March 30, 2016

Modi government has applied enormous energy to knock down issues in ease of doing business: Lockheed Martin

The path or the trajectory is absolutely right to make things better for doing business in India, says Phil Shaw, Chief Executive of Lockheed Martin India. In an interview at Defence Expo 2016 with Economictimes.com, Shaw says that the government has applied enormous energy to knock down some of the issues in ease of doing business. Shaw also adds that the company is eyeing ‘Make in India’ deals for its products like Javelin and F-16.
 Edited excerpts: Both PM Modi and Defence Minister Parrikar have visited US and the government says it is working to enhance ease of doing business in India. In that context, what are the hurdles that you recommend should be removed?
The real positive over the last 18 months has been the willingness to enter into a dialogue with everybody, domestic and foreign companies, to get everybody’s point of view on what some of the challenges are with doing business in India. It is well recognised that India is not where it wants to be on the ease of doing business index, but I think the government has applied enormous energy to knock down some of the issues in ease of doing business, and we have seen the results of that. India has moved up the ease of doing business list. I wouldn’t want to pick on any specific area, I think whichever country you operate in around the world, there are challenges in certain areas. The encouraging thing here is the focus of the government to make ease of doing business a lot easier. We have seen some positive results in that regard. The path or the trajectory is absolutely right to make things better for doing business, and that’s not just for a foreign OEM, but for everybody doing business. That’s necessary to encourage the levels of investment that the government wants and needs. The government is taking on the challenge, and that is good.
Lockheed has been pitching to sell its Javelin missile system to India for some time now. What is the progress on that front?
If a deal comes through, will critical technologies of the missile be manufactured under ‘Make in India’? The Javelin is an offer by the US government to the government of India. The dialogue is between the governments. As a company along with Raytheon, we are fully in support of that dialogue and Javelin is also included in the Defense Technology and Trade Initiative (DTTI) between the two governments, which essentially underpins the willingness of the US government to share technology, and to co-produce and co-develop future weapon systems in India. So to answer your question briefly, yes, we are very willing to share technologies, and we are very willing to co-produce and co-develop future versions of the weapon system in India.
India’s indigenous missile systems are good; how does Lockheed look at the country as a market for its own missile systems?
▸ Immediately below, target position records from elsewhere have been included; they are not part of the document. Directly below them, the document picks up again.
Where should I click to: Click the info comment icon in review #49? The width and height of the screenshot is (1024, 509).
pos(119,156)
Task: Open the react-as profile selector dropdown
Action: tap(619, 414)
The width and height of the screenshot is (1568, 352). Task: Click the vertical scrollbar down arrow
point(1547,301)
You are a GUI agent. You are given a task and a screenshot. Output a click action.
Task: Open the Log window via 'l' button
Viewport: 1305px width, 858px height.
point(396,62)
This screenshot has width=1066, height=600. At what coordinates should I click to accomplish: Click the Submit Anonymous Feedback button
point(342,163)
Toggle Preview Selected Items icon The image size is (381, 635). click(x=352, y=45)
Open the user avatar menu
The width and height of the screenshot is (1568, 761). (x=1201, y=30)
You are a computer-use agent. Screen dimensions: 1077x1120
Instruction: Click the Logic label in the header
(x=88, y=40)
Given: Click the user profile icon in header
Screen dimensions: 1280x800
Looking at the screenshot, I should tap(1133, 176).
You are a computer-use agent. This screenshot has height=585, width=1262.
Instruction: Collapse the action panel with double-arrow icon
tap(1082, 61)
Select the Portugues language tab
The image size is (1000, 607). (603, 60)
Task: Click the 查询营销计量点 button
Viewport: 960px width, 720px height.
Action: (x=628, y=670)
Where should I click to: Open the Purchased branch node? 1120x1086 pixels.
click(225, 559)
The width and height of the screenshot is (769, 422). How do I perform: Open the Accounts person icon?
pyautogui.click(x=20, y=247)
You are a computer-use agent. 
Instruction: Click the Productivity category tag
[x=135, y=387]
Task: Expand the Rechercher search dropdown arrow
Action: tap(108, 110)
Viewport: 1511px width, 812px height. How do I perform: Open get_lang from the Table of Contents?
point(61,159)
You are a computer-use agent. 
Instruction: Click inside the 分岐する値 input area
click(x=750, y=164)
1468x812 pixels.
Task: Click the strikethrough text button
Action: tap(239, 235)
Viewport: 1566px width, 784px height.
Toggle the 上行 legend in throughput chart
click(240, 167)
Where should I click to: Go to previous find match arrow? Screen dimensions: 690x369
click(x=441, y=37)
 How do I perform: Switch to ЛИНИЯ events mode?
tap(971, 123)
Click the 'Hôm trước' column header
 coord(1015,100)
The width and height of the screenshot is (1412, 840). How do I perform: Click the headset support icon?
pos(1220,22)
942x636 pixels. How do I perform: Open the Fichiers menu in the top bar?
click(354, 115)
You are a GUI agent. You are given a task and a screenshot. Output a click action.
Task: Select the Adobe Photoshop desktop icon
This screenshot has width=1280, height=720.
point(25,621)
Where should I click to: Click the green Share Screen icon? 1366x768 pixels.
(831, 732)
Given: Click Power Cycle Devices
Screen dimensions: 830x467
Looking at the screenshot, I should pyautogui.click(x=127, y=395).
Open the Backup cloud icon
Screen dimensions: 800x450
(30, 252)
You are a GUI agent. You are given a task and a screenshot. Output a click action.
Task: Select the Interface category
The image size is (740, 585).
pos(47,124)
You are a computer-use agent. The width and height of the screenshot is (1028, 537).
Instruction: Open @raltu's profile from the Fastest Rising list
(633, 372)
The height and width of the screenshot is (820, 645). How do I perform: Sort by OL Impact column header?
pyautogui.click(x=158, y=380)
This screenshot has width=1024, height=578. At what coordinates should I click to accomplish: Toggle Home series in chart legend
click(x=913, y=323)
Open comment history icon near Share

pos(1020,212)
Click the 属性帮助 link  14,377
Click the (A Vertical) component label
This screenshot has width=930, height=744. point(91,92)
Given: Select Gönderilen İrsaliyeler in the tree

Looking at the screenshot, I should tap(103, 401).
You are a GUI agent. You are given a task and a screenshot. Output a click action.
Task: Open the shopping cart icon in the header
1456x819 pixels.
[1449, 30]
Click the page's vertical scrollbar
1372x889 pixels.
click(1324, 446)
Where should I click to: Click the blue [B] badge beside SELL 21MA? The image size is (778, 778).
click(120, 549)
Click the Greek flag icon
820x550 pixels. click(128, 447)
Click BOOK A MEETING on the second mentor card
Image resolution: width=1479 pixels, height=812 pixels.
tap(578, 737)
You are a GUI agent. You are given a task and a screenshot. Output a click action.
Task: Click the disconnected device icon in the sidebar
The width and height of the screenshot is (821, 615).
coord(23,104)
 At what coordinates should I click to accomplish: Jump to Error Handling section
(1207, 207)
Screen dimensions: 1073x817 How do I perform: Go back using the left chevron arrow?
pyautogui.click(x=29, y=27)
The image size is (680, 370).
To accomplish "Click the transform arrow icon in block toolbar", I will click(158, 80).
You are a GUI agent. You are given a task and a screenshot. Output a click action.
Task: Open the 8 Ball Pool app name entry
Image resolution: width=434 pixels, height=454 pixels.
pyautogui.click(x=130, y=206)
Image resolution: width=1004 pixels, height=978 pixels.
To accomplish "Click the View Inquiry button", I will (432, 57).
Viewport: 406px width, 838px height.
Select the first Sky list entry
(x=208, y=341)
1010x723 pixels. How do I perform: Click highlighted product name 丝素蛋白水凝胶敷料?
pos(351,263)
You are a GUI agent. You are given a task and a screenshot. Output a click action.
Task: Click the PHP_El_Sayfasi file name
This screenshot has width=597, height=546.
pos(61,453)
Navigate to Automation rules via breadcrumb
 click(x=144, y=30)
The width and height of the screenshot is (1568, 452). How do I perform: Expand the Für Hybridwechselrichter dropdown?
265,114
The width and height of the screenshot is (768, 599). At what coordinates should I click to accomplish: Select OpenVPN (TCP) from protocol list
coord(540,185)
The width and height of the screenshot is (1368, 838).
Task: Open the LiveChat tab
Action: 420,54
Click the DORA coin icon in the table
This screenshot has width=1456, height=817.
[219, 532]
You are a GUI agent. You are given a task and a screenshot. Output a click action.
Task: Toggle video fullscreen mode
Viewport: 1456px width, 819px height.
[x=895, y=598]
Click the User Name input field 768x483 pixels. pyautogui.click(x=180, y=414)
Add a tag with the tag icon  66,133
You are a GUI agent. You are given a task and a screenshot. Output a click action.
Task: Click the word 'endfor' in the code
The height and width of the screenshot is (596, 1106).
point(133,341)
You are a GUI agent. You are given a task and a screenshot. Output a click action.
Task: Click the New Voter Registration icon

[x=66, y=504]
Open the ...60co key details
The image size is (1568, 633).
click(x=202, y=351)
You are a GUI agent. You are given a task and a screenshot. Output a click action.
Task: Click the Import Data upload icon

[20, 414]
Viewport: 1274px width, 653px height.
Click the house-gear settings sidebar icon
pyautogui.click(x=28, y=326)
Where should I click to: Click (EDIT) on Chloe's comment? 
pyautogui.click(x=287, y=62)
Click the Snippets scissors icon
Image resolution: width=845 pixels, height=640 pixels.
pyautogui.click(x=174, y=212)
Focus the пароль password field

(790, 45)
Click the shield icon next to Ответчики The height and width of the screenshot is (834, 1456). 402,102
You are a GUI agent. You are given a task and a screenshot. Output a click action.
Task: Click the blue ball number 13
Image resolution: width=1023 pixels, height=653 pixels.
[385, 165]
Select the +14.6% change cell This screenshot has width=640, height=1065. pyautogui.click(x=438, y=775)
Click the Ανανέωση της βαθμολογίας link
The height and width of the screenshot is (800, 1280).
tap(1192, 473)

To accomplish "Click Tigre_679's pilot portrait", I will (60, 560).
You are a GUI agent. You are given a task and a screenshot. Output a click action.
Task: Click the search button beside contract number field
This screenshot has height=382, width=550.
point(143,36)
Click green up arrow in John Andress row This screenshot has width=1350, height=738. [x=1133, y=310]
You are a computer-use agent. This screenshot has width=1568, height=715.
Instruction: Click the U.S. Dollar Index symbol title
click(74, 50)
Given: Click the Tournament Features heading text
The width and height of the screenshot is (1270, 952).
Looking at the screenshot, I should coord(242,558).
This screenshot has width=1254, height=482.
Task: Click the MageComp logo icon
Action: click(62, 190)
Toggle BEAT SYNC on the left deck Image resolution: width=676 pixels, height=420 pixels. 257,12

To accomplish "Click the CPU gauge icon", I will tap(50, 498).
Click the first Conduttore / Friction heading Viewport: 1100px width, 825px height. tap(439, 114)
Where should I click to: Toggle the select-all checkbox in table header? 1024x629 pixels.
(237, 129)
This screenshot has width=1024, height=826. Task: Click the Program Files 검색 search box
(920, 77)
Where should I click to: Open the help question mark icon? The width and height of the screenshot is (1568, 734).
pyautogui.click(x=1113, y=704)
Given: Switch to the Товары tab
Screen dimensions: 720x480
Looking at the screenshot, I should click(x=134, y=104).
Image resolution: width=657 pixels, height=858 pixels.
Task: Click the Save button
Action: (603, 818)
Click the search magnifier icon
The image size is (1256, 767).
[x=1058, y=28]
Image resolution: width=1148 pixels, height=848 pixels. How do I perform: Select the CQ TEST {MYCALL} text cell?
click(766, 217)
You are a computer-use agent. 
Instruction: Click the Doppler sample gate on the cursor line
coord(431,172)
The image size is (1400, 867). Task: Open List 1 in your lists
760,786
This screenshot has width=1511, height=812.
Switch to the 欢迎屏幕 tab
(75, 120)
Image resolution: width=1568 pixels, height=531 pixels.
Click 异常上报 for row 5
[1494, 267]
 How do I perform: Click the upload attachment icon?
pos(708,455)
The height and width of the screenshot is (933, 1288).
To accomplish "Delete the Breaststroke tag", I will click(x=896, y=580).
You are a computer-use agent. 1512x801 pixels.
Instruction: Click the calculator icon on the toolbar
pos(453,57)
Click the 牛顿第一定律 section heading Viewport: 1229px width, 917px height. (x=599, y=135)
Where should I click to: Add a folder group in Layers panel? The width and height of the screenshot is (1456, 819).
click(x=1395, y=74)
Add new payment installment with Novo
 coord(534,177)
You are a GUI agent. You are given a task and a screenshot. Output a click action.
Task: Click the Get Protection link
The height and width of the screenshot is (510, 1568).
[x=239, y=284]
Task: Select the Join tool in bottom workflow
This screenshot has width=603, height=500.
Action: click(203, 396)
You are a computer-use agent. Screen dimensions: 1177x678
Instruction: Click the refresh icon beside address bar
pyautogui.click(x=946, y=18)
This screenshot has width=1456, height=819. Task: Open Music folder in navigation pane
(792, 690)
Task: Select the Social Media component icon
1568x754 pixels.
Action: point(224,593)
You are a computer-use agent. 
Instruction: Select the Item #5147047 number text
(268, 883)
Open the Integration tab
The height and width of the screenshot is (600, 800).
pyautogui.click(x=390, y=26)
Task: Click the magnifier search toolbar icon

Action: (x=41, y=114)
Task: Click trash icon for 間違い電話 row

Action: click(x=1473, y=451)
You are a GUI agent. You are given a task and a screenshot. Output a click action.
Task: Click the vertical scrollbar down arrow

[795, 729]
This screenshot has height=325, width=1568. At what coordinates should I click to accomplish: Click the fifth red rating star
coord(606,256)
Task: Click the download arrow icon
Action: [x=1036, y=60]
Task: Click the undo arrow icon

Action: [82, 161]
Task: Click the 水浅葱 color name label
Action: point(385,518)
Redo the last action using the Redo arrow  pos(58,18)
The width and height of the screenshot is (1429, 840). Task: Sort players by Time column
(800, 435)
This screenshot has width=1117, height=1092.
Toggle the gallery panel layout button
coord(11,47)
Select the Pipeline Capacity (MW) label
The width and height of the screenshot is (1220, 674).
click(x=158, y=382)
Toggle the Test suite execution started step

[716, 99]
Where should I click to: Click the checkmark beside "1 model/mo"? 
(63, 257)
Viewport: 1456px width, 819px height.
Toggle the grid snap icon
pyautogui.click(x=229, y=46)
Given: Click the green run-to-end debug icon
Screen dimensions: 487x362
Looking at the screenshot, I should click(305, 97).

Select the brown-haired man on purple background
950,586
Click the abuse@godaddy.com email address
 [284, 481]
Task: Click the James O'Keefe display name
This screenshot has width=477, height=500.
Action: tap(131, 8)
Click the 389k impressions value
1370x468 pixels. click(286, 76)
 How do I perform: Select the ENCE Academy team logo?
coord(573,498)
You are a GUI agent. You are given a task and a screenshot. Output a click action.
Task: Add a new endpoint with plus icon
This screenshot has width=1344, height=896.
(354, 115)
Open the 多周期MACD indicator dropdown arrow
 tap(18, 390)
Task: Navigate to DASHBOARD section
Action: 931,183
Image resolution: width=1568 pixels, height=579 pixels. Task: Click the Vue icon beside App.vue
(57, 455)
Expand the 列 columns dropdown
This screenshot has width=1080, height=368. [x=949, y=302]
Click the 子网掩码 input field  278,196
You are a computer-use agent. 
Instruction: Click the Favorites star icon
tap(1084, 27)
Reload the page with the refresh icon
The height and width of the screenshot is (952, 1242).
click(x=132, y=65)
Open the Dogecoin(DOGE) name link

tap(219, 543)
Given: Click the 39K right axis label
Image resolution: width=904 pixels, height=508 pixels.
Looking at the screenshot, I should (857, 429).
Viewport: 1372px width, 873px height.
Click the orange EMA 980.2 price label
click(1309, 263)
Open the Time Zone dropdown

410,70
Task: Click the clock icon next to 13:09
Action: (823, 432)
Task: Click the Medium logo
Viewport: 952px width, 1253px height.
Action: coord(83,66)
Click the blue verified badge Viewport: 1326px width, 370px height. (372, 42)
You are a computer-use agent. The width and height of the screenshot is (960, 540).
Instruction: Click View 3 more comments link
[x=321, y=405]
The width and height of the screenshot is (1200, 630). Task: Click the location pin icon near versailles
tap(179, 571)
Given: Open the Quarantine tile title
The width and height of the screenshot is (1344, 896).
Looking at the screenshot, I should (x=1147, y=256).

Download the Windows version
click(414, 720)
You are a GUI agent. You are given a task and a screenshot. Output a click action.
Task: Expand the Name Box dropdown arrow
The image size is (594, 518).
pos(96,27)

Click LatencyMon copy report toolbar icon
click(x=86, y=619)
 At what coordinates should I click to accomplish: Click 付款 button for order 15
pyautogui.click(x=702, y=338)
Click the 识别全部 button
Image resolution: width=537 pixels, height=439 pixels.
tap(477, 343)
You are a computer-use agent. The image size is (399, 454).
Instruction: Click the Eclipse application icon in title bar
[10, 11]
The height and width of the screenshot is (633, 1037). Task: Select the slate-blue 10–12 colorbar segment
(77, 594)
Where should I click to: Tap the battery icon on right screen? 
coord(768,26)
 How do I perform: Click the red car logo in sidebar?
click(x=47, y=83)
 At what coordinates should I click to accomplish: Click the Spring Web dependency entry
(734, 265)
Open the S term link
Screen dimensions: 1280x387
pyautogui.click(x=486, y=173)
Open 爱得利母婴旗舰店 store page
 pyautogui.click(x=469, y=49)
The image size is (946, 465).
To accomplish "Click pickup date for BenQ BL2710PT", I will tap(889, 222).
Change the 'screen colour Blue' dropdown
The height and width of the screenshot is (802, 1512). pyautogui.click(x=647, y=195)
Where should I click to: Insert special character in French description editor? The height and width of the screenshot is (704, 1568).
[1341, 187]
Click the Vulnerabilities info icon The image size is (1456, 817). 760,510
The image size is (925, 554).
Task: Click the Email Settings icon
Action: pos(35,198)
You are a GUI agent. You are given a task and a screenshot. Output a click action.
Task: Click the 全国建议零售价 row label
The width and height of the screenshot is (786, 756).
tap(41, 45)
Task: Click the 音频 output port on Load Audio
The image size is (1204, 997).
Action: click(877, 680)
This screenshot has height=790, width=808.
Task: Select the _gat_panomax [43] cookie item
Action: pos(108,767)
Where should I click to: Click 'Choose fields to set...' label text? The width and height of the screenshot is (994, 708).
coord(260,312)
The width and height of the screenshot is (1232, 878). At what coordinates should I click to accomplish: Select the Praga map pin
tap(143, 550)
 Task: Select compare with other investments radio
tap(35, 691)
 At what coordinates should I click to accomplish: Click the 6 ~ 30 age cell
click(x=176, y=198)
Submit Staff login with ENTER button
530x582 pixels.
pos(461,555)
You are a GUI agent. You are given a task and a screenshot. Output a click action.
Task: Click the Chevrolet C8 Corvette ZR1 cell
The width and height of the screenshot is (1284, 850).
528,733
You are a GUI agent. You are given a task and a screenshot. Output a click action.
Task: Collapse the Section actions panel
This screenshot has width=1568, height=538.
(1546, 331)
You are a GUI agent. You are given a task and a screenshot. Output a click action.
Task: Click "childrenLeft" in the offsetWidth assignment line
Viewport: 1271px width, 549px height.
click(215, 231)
You are right, the Indian missile systems are good and there are certain missile systems of Lockheed which are complementary to the weapons that are already manufactured here in India. So we believe that there is a market, for some of our capabilities, such as Javelin for example. Anything we do in India, particularly with ‘Make in India’ and being in partnership with Indian companies, whatever technologies we bring will be in partnership with probably one of those existing missile manufacturers to bring additional capabilities. So we see India as a good market for some of the capabilities that we have got and we will be very keen to partner with Indian companies to bring those capabilities to the country.
 Does the company see India becoming a hub for manufacturing its major defence projects?
 We have some experience of this already, for the joint venture activity that we have in Hyderabad, both with Sikorsky on the helicopter side and also Lockheed Martin Aeronautics with the C-130J, where we manufacture significant aerostructures…we have built up experience over the last six or seven years in manufacturing in India to give us confidence to go to the next stage. So, you would have heard that we have offered to build the F-16 here in India. So we are ready to move to the platform level. I think that once we are able to do that, the ecosystem around that builds up over time which will enable the manufacturer of that platform to not just offer it for consumption in India, but also any other country which wishes to procure it. So, yes, I can see that there is a roadmap for India to be a major manufacturing hub in aerospace and defence and it doesn’t happen overnight, it takes some time to build up the ecosystem.
 But if the current trajectory is maintained by the government, then there is a good opportunity to do that. Are there any other ‘Make in India’ deals in the pipeline?
 Lots! We are continually looking for partners. If the Javelin deal happens, it will be a Make in India project. F-16 will be a ‘Make in India’ project, more helicopter programs for the Navy will be Make in India projects. Everything that we are looking at recognizes what the Indian government wants to do. We are very willing to do it, if we have the right partners. The decision needs to be made to go with our product and then we will do it.